O aquecimento das vendas globais redefiniu o balanço financeiro do setor na China. Durante o primeiro semestre, diversas corporações nacionais registraram recordes de faturamento e margens de lucro líquido que ultrapassaram a faixa dos 90% no comparativo anual. Duas fabricantes de memórias eletrônicas ganharam destaque especial nesse cenário de forte valorização:

  • CXMT (ChangXin Memory Technologies): Especializada na produção de chips DRAM, a empresa viu sua fatia de mercado saltar de 4% para 10% no intervalo de 12 meses, figurando como a quarta maior produtora mundial do segmento. O desempenho viabilizou uma oferta pública inicial de ações (IPO) na Bolsa de Xangai, levantando US$ 9,8 bilhões.
  • YMTC (Yangtze Memory Technologies Corp): Referência do país em memórias do tipo NAND Flash, a companhia expandiu sua presença global de 11% para 14%, consolidando-se também na quarta posição do ranking global. Em movimento estratégico similar, a gigante prepara sua abertura de capital com meta de captação de US$ 4,9 bilhões.

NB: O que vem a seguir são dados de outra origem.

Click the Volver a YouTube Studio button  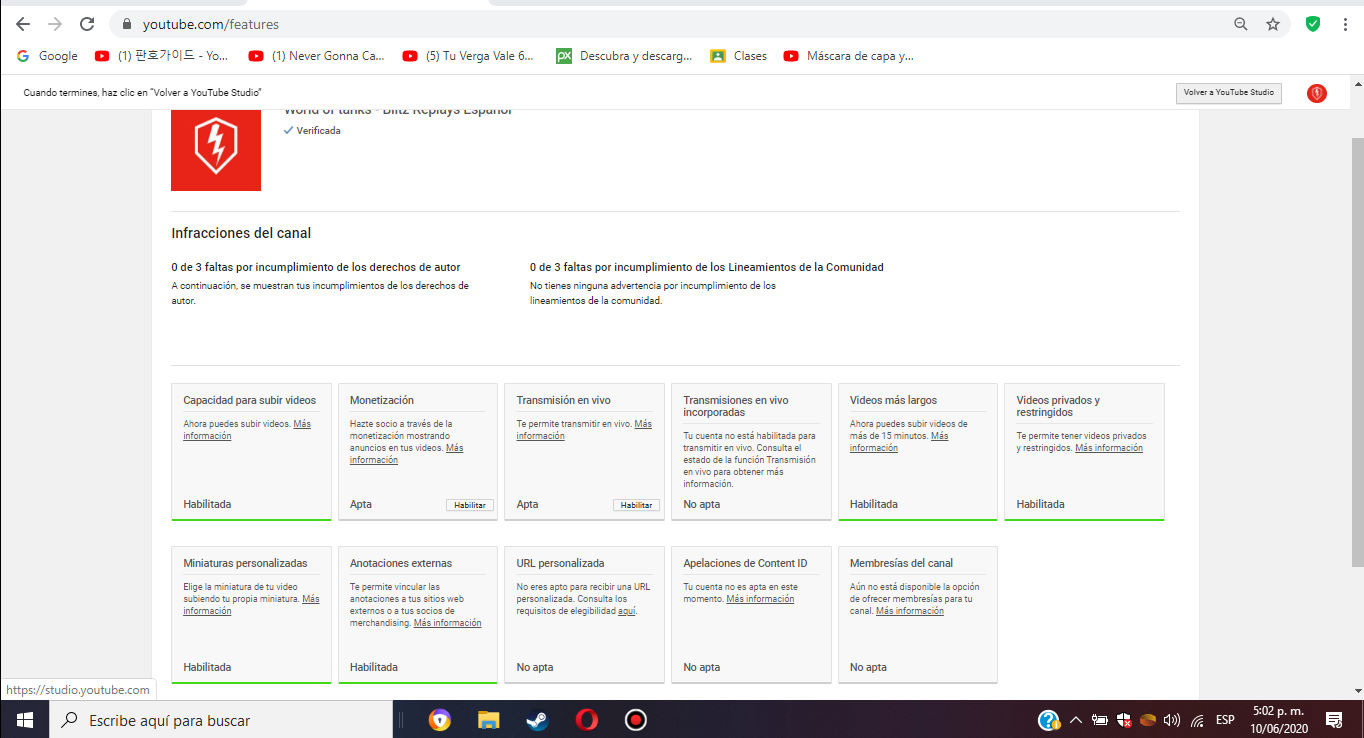coord(1228,92)
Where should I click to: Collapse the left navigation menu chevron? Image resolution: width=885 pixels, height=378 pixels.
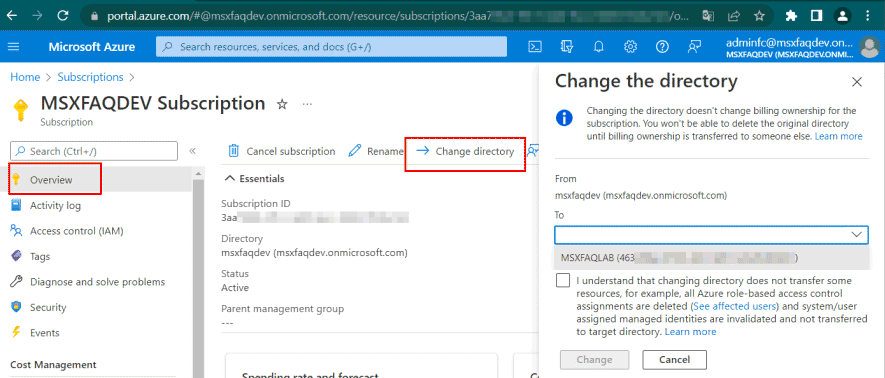click(x=192, y=151)
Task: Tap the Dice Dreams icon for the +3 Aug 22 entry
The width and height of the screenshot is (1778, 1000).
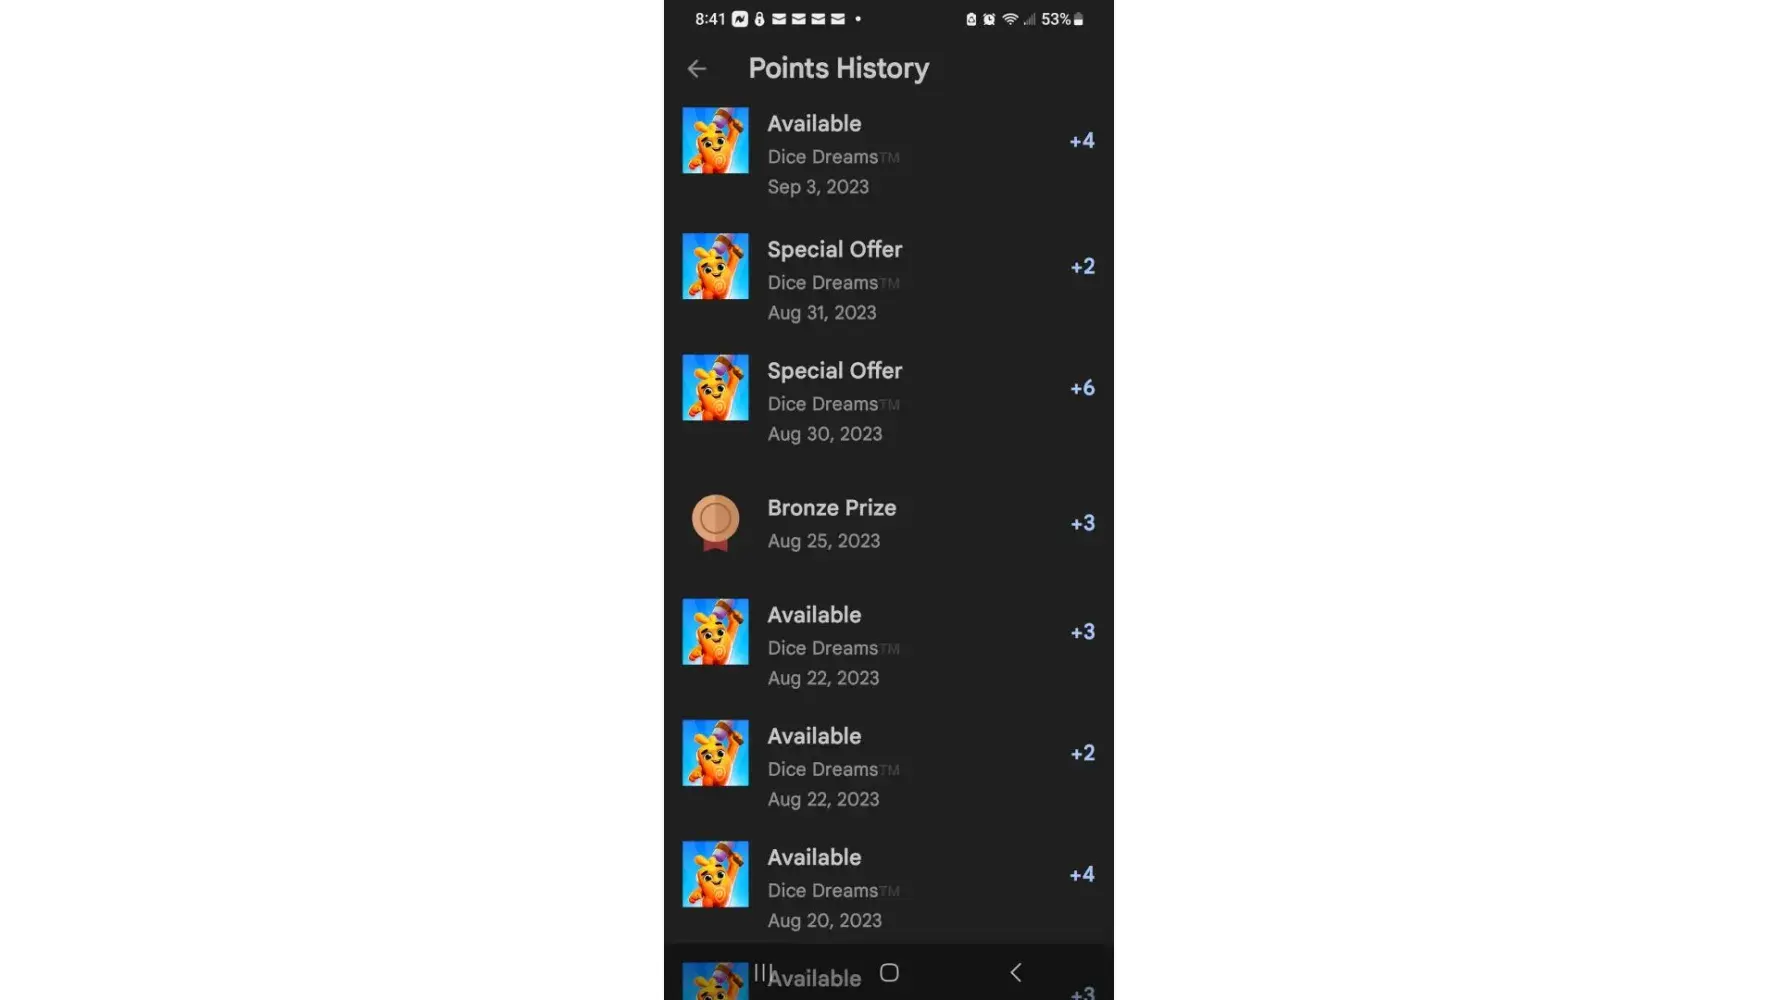Action: point(715,631)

Catalisador da Inteligência Artificial e a resposta às restrições

A corrida global pela implementação de modelos de inteligência artificial gerou um esgotamento na cadeia de suprimentos de semicondutores, elevando os preços e pressionando os custos de fabricação de dispositivos como computadores e smartphones. Nesse ecossistema altamente competitivo, as empresas chinesas souberam preencher o déficit de oferta com soluções acessíveis e produção em larga escala.

As barreiras comerciais impostas pelos Estados Unidos e seus aliados a partir de 2022 — projetadas inicialmente para frear o avanço tecnológico de Pequim — atuaram, na prática, como um poderoso catalisador interno. Impedida de acessar tecnologias de ponta, como os processadores gráficos mais avançados da Nvidia, a indústria local fortaleceu sua capacidade fabril em arquiteturas intermediárias, oferecendo preços competitivos ao mercado internacional.

Monopólio de insumos e projeções trilionárias

Além da escala de fabricação, que atingiu o ritmo expressivo de 1,5 bilhão de unidades produzidas por dia na primeira metade do ano, a China detém uma vantagem geopolítica decisiva: o controle virtualmente absoluto do refino de terras-raras, elementos essenciais para a montagem de hardware de alta tecnologia.

Segundo previsões da Semiconductor Industry Association (SIA), o mercado global de semicondutores deve atingir um valor total de US$ 1,5 trilhão em 2026 — um volume três vezes maior do que o registrado há uma década. Com capacidade fabril massiva e controle de insumos vitais, o ecossistema tecnológico chinês garante sua posição como um dos pilares mais lucrativos e indispensáveis da economia global nos próximos anos.